Berbagai model tata kelola perusahaan telah menjadi semakin diteliti dan dianalisis ketika globalisasi terjadi di pasar dunia. Semakin jelas pula bahwa lingkungan dan struktur perusahaan dapat bervariasi secara substantif, bahkan ketika tujuan bisnis umumnya universal. Tiga model dominan ada di perusahaan kontemporer: model Anglo-Saxon, model kontinental dan model Jepang.
Di satu sisi, perbedaan antara sistem ini dapat dilihat dalam fokus mereka. Model Anglo-Saxon berorientasi pada pasar saham, sementara dua lainnya fokus pada pasar perbankan dan kredit. Model Jepang adalah yang paling terkonsentrasi dan kaku, sedangkan model Anglo-Saxon adalah yang paling tersebar dan fleksibel.
Model Anglo-Saxon
Model Anglo-Saxon, tidak mengherankan, dibuat oleh masyarakat bisnis yang lebih individualistis di Inggris Raya dan Amerika Serikat. Model ini menghadirkan dewan direksi dan pemegang saham sebagai pihak yang mengendalikan. Manajer dan chief officer akhirnya memiliki otoritas sekunder.
Manajer mendapatkan otoritas mereka dari dewan, yang (secara teoritis) terikat pada persetujuan pemegang saham pemilih. Sebagian besar perusahaan dengan sistem tata kelola perusahaan Anglo-Saxon memiliki kontrol legislatif atas kemampuan pemegang saham untuk menegaskan kontrol praktis sehari-hari atas perusahaan.
Struktur modal dan pemegang saham sangat tersebar di pasar Anglo. Selain itu, otoritas pengawas, seperti Komisi Sekuritas dan Bursa AS, secara eksplisit mendukung pemegang saham atas dewan atau manajer.
Model Kontinental
Istilah "benua" mengacu pada daratan Eropa. Model kontinental tumbuh dari campuran pengaruh fasis dan Katolik pada awal hingga pertengahan abad ke-20. Perusahaan di Jerman dan Italia melambangkan model ini.
Dalam sistem kontinental, entitas perusahaan dipandang sebagai kendaraan koordinasi antara kelompok kepentingan nasional. Bank sering memainkan peran besar secara finansial dan dalam pengambilan keputusan untuk perusahaan. Perlindungan khusus ditawarkan kepada kreditor, khususnya kreditor yang terhubung secara politis.

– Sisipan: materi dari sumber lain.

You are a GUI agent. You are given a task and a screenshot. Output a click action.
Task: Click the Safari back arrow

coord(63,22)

Perusahaan-perusahaan ini biasanya memiliki dewan eksekutif dan dewan pengawas. Dewan eksekutif bertanggung jawab atas manajemen perusahaan; dewan pengawas mengendalikan dewan eksekutif. Kepentingan pemerintah dan nasional adalah pengaruh kuat dalam model kontinental, dan banyak perhatian diberikan pada tanggung jawab perusahaan untuk tunduk pada tujuan pemerintah.
Model Jepang
Model Jepang adalah outlier dari ketiganya. Pola tata kelola terbentuk berdasarkan dua hubungan hukum yang dominan: satu antara pemegang saham, pelanggan, pemasok, kreditor, dan serikat pekerja; yang lainnya antara administrator, manajer, dan pemegang saham.

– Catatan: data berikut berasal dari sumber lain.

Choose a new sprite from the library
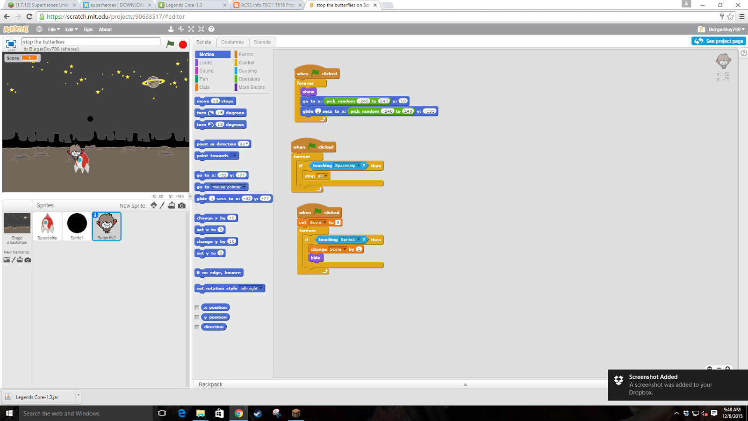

Ada rasa tanggung jawab dan keseimbangan bersama terhadap model Jepang. Kata bahasa Jepang untuk keseimbangan ini adalah "keiretsu, " yang secara kasar berarti kesetiaan antara pemasok dan pelanggan. Dalam praktiknya, keseimbangan ini mengambil bentuk sikap defensif dan ketidakpercayaan terhadap hubungan bisnis baru demi yang lama.
Regulator Jepang memainkan peran besar dalam kebijakan perusahaan, sering kali karena pemangku kepentingan utama korporasi termasuk pejabat Jepang. Bank-bank sentral dan Kementerian Keuangan Jepang meninjau hubungan antara kelompok-kelompok yang berbeda dan memiliki kendali implisit atas negosiasi.
Mengingat keterkaitan dan konsentrasi kekuasaan di antara banyak perusahaan dan bank Jepang, juga tidak mengherankan bahwa transparansi perusahaan kurang dalam model Jepang. Investor individu dipandang kurang penting daripada entitas bisnis, pemerintah, dan kelompok serikat.